» **Prompt**
Pictures aside, reproduce exactly and only the lines from the one containing "This screenshot has height=422, width=507." through the end of the records.

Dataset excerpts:
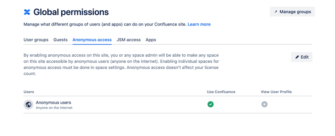Image resolution: width=335 pixels, height=136 pixels.
Task: Click the arrow icon on Manage groups
Action: (x=276, y=12)
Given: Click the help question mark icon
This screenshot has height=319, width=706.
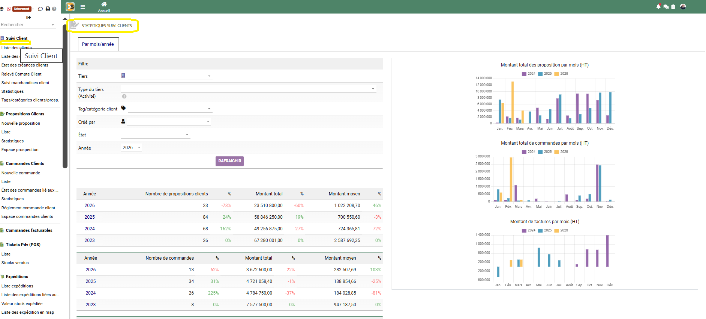Looking at the screenshot, I should coord(54,9).
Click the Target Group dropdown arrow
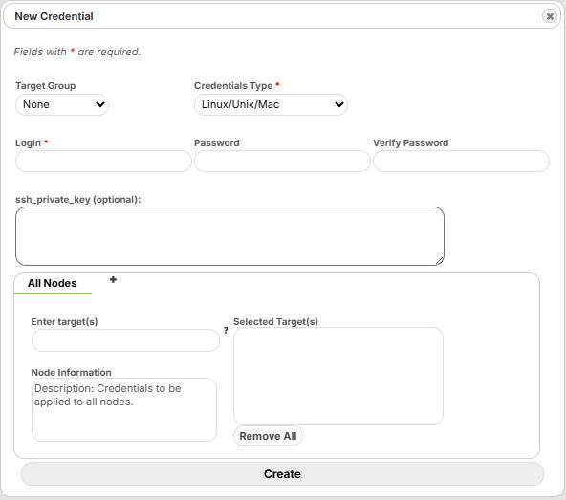The height and width of the screenshot is (500, 566). click(x=100, y=105)
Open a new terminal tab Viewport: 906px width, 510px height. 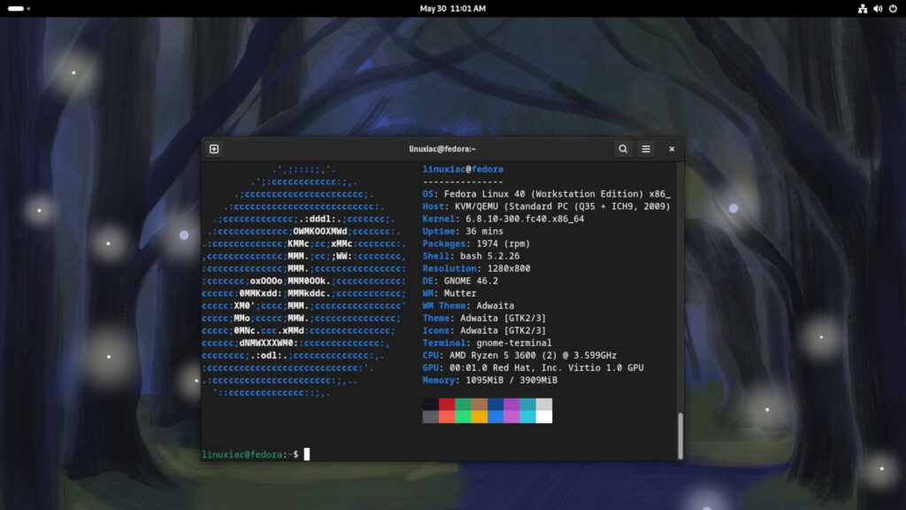point(214,149)
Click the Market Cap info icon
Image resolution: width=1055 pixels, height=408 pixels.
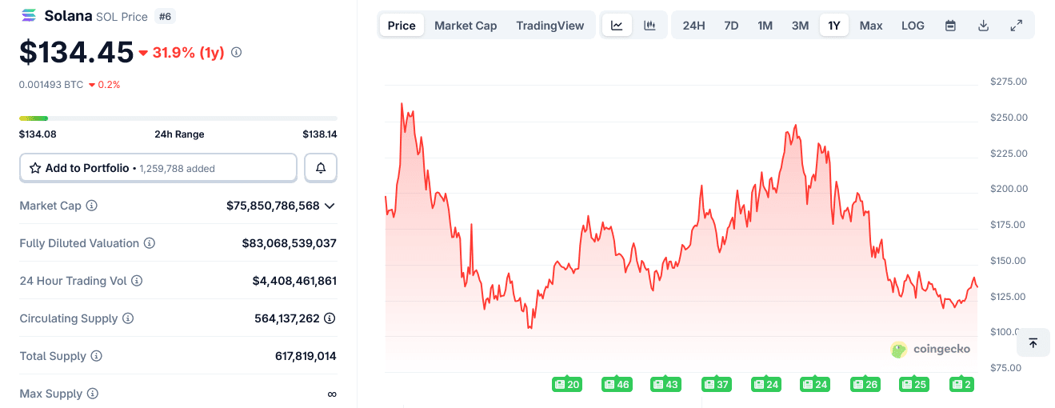click(92, 206)
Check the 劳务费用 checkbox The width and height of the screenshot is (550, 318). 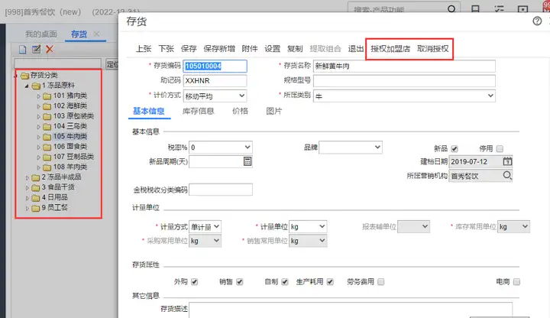381,282
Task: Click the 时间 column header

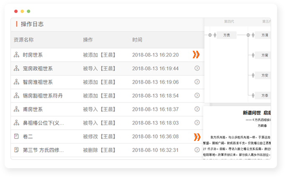Action: tap(137, 40)
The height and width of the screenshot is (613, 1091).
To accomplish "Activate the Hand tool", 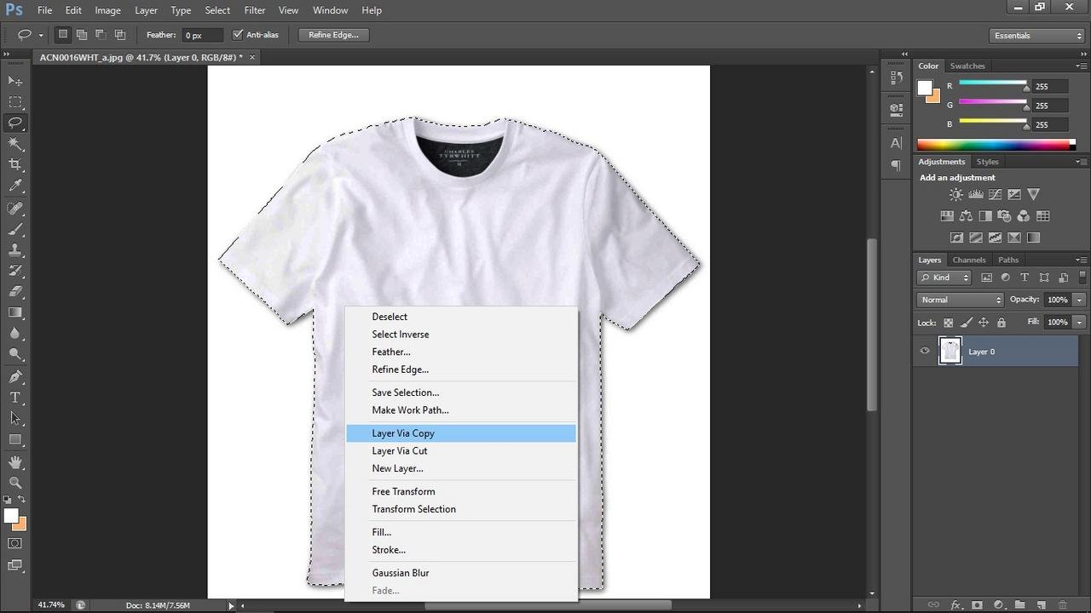I will (x=15, y=461).
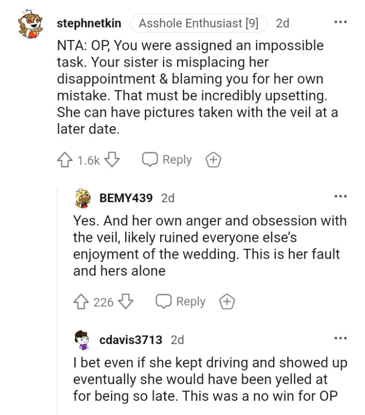The image size is (365, 415).
Task: Downvote BEMY439's reply
Action: tap(126, 302)
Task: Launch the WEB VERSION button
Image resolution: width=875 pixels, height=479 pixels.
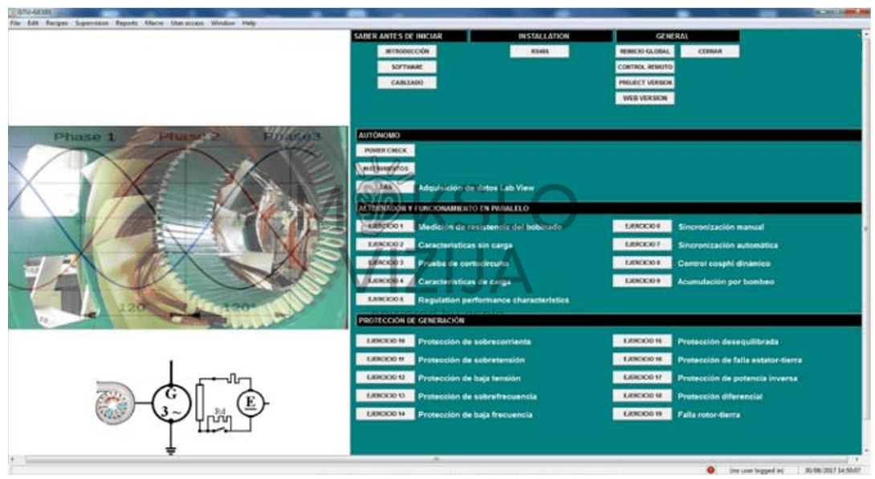Action: [645, 98]
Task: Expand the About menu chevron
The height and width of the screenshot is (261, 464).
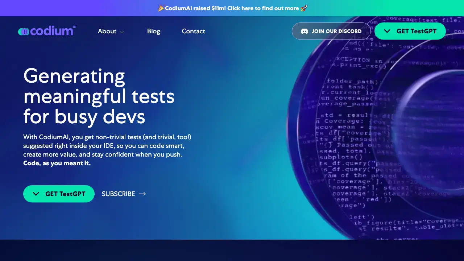Action: point(122,32)

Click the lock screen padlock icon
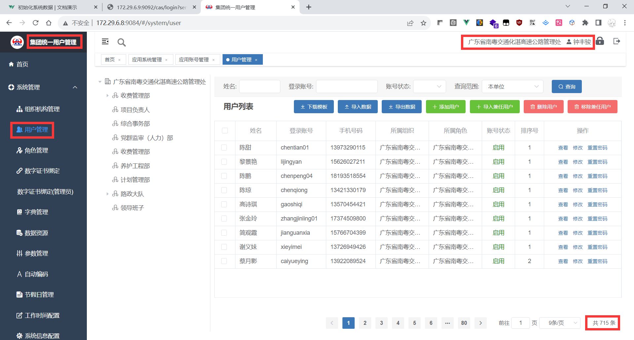(x=600, y=41)
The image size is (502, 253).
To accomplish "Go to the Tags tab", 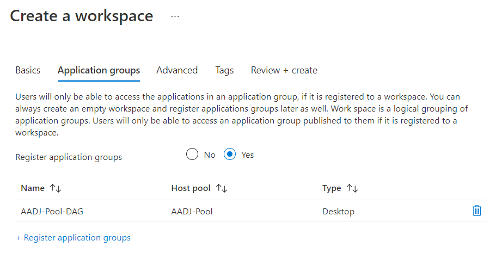I will (224, 70).
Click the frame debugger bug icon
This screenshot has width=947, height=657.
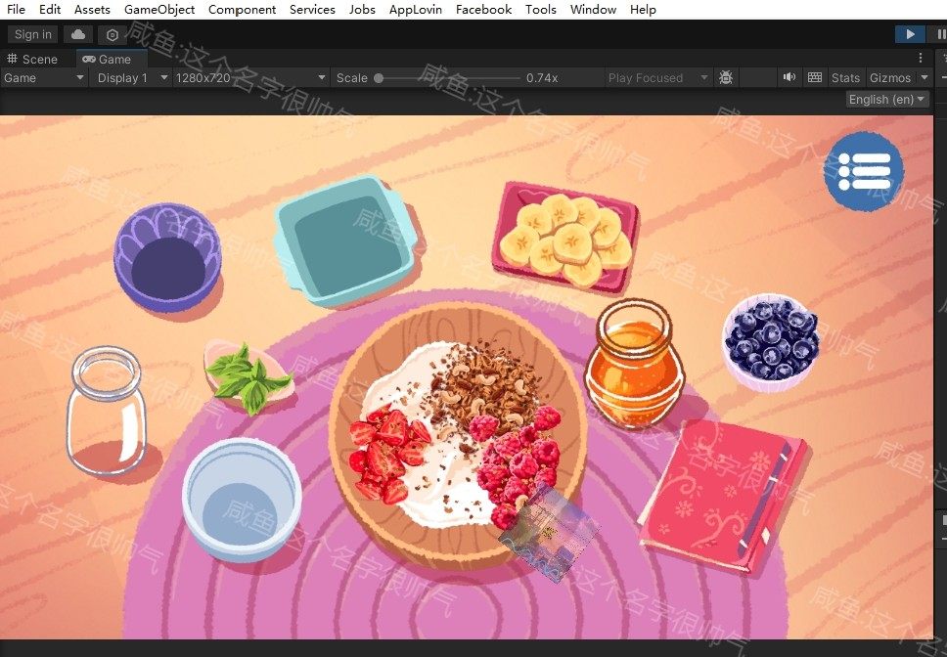pos(726,77)
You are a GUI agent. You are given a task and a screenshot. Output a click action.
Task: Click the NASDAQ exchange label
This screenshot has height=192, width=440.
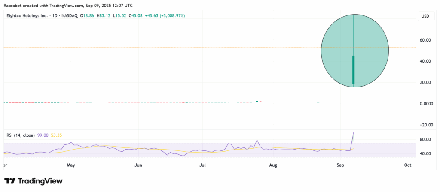tap(67, 16)
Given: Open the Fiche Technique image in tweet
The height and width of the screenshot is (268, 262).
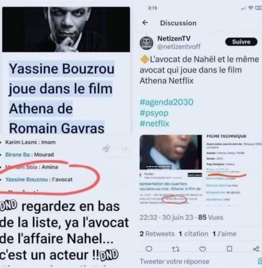Looking at the screenshot, I should 232,170.
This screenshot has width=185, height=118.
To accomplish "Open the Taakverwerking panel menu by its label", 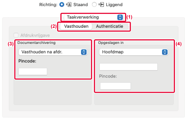I will click(x=83, y=17).
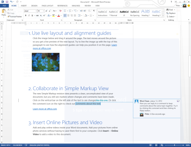Click the Format Painter brush icon
The image size is (191, 147).
[8, 16]
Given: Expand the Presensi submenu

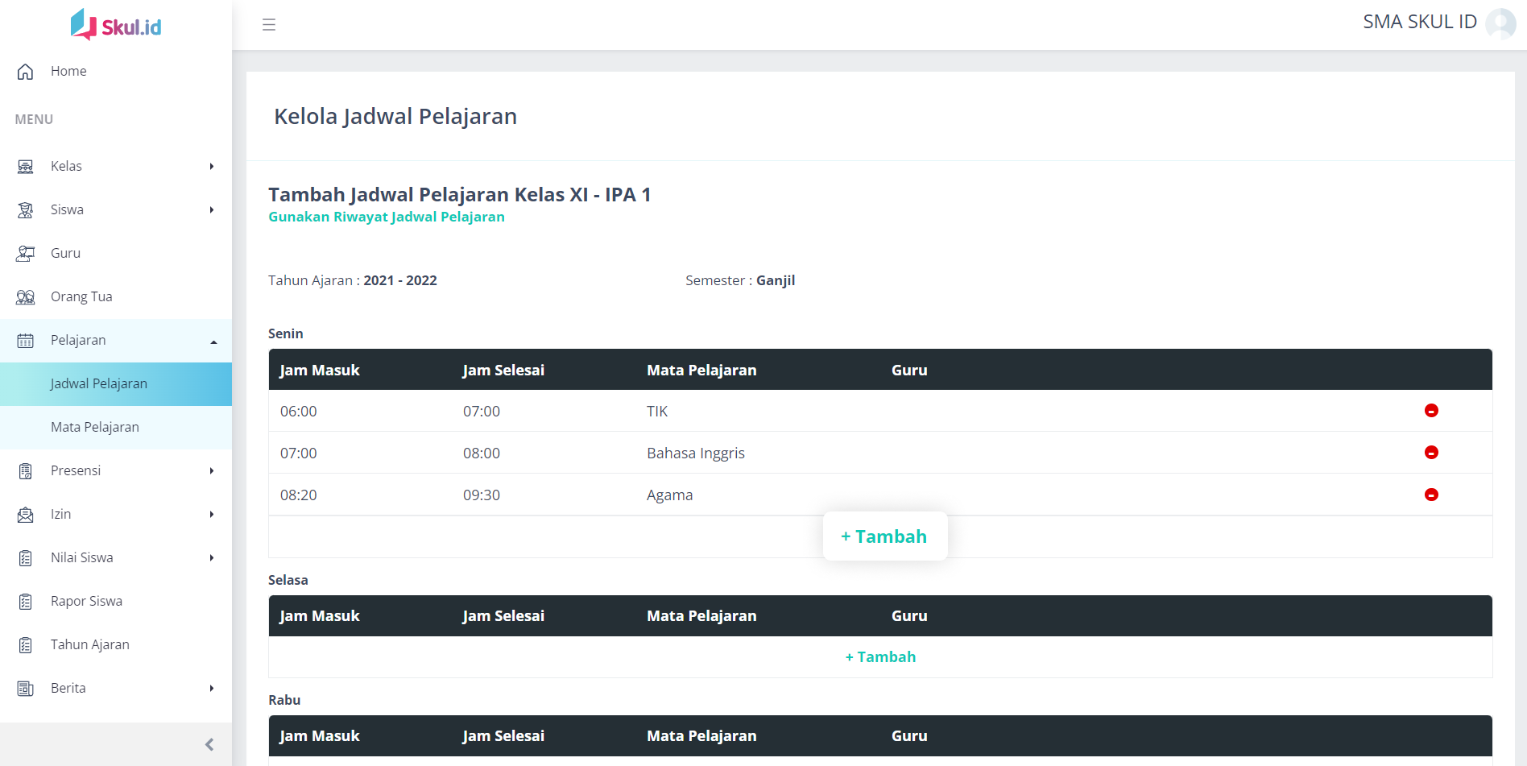Looking at the screenshot, I should 211,471.
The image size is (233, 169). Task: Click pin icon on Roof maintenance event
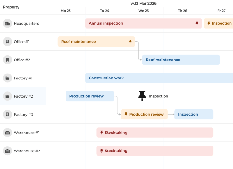click(130, 42)
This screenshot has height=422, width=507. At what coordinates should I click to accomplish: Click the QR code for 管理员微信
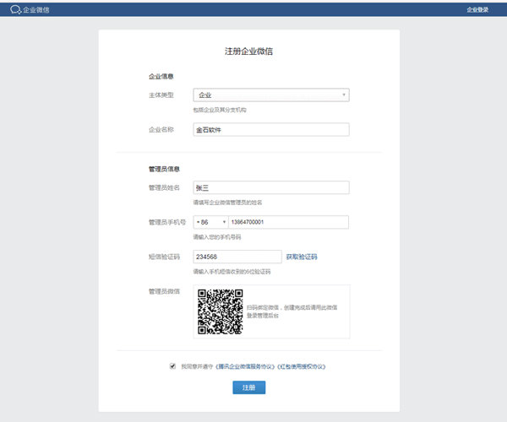(221, 311)

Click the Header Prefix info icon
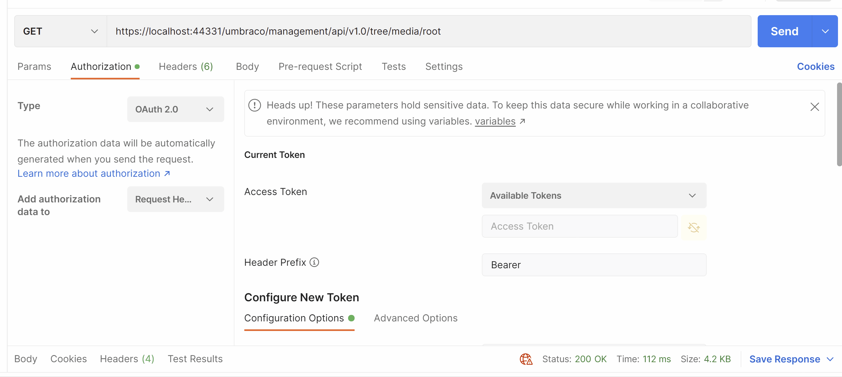314,262
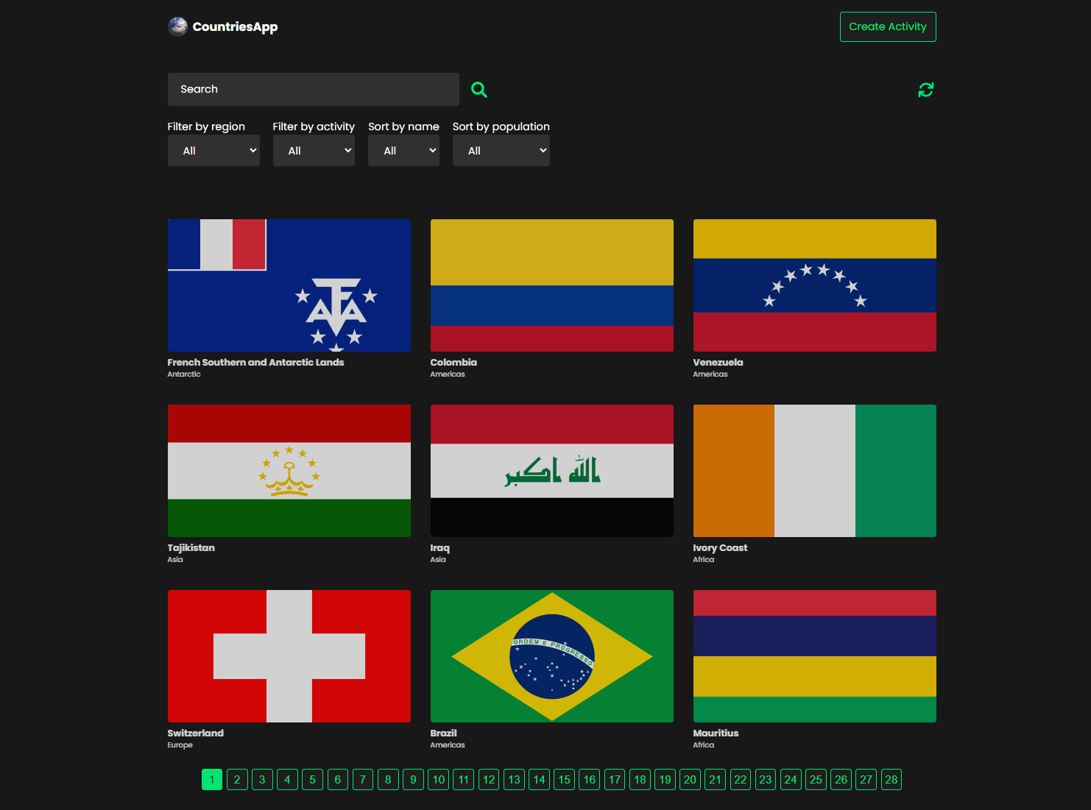Open the Switzerland country details
Viewport: 1091px width, 810px height.
tap(289, 656)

» **Result of this task**
This screenshot has height=422, width=507. At what coordinates should I click to accomplish: Click the QR code for 管理员微信
(221, 311)

Click the Header Prefix info icon
314,262
Open the Switzerland country details
Viewport: 1091px width, 810px height.
tap(289, 656)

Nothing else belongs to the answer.